- Delve into the conflicting signals between Trump and Iran, analyzing Brent Crude Oil's technicals of resistance levels and potential recovery.
After U.S. President Donald Trump swore that the U.S. military would do more aggressive strikes on Iran. This let hopes for an end to the Middle East war disappear. Therefore, crude oil prices surged and went sharply up, intensifying the energy crisis and high energy costs to consumers around the world.
Moreover, the fears of supply disruption have risen amid the ongoing escalation in the US-Iran war. Especially after Iran has shown its ability to close the vital Strait of Hormuz, targeting oil tankers and attacking Gulf countries that host U.S. troops. Therefore, oil prices would continue rising and weighing on energy costs for global consumption.
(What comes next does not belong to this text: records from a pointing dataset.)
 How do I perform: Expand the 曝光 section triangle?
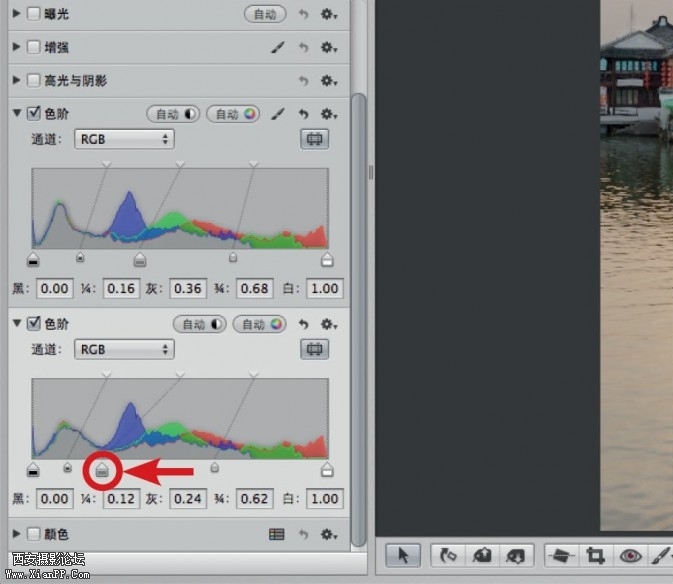point(17,15)
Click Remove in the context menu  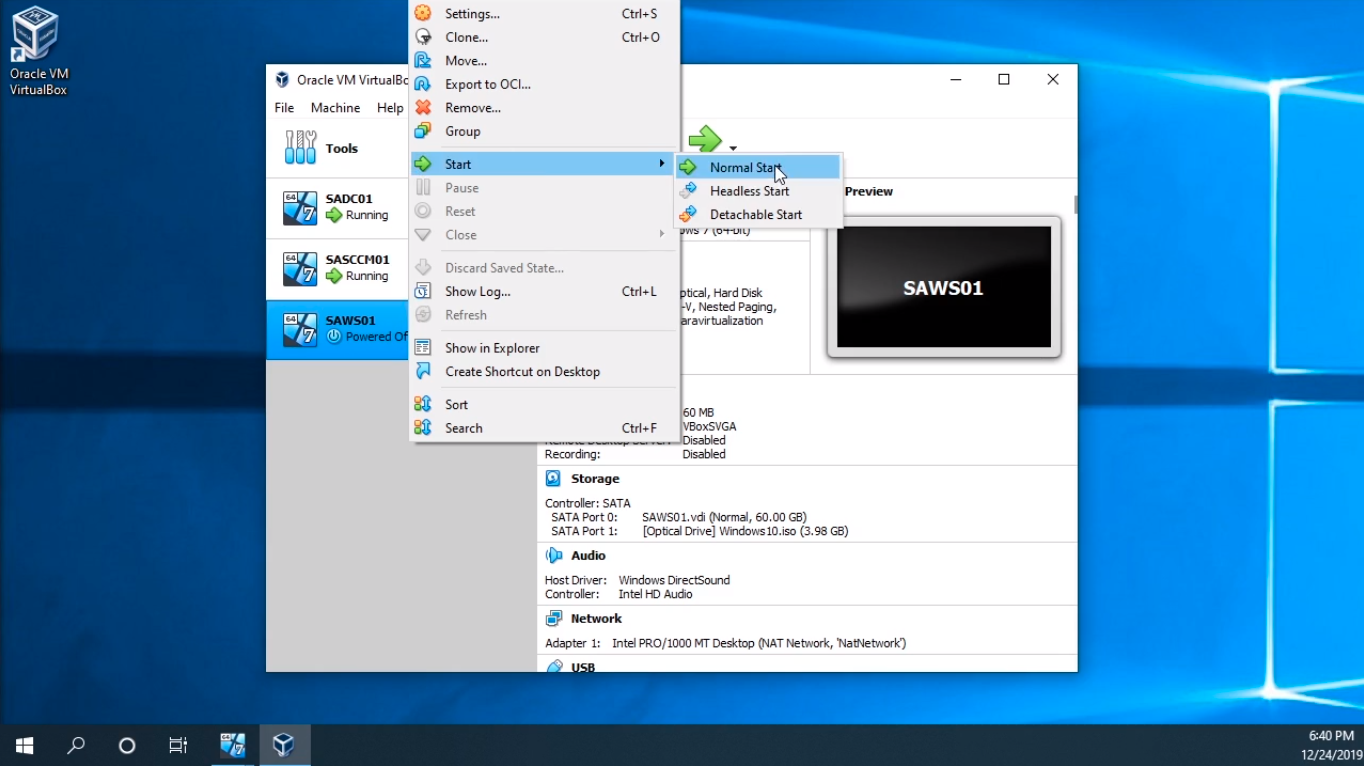[x=472, y=108]
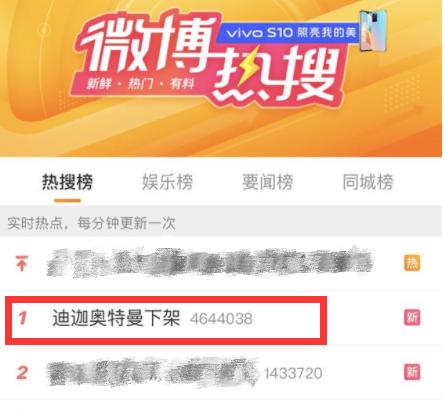Tap the vivo S10 phone image
This screenshot has height=413, width=444.
373,30
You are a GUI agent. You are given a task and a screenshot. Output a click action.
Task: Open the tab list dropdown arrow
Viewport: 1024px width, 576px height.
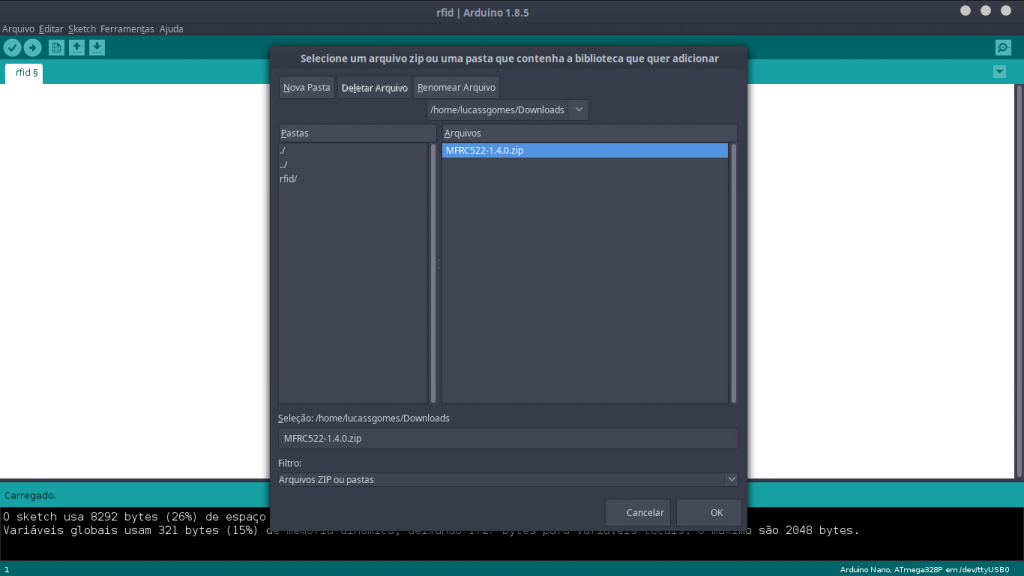[998, 71]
Additionally, the International Energy Agency (IEA) said that supply issues could start negatively affecting Europe’s economy as early as April. He explained Europe had been protected so far by oil shipments secured before the conflict began. But unfortunately this support may now start to fade.
Conflicting Signals: Trump’s Statements vs Iran’s Response:
During a prime-time speech on Wednesday, Trump said:
We’re going to hit them extremely hard over the next two to three weeks. We’re going to bring them back to the Stone Ages where they belong.
Confirming that the U.S. military would achieve its military objectives soon. Apart from that, he warned that if Iranian leaders don’t agree to US demands during negotiations, he would strike on Iran’s energy and oil infrastructure.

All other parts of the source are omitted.